Take each line from the entries that holds "click" and copy it out.

::: DATA FOR THIS EXERCISE :::

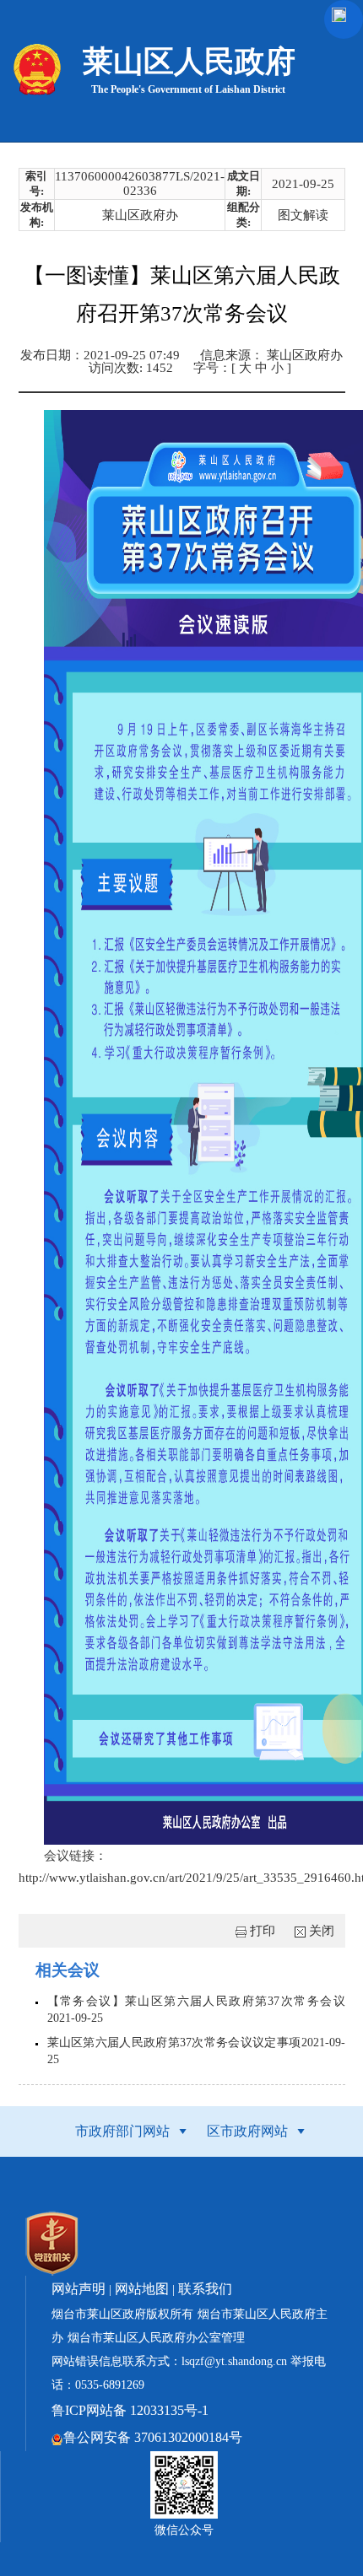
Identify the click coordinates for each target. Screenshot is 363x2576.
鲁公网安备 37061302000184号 (152, 2437)
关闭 (321, 1930)
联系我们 (205, 2289)
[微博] (47, 1936)
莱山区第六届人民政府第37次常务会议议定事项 (174, 2042)
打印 (262, 1930)
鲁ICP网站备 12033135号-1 (130, 2410)
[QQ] (61, 1936)
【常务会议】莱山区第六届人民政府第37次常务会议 (196, 2001)
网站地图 (142, 2289)
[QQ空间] (34, 1936)
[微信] (74, 1936)
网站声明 (78, 2289)
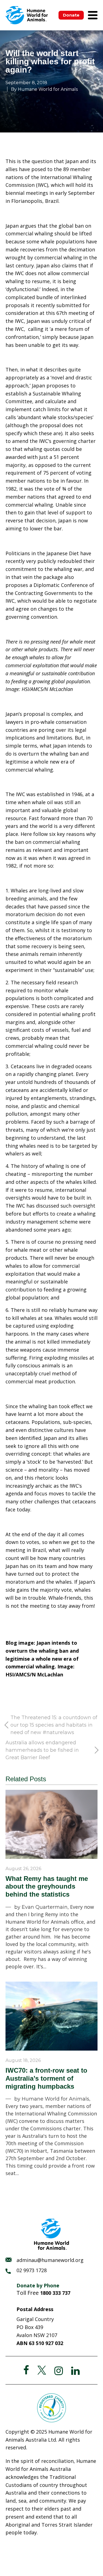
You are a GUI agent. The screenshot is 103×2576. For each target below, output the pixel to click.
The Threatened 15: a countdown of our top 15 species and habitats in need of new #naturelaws (53, 1724)
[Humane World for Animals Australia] (26, 15)
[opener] (93, 15)
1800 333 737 (55, 2293)
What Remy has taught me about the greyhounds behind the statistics (46, 1886)
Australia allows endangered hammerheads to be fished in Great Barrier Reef (42, 1750)
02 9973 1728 (31, 2270)
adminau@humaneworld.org (49, 2260)
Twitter (41, 2370)
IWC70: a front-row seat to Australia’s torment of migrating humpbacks (46, 2078)
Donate (71, 15)
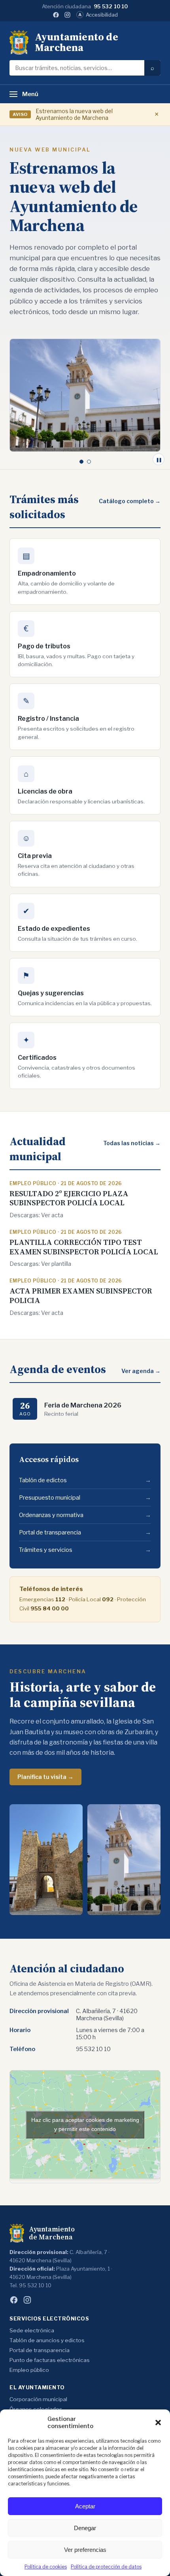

:::

**PROBLEM SOLUTION:**
Identify the click coordinates for each target. Screenshot is 363x2576.
You are a GUI agent. The screenshot is 103×2576. For each target below, output the pixel to click.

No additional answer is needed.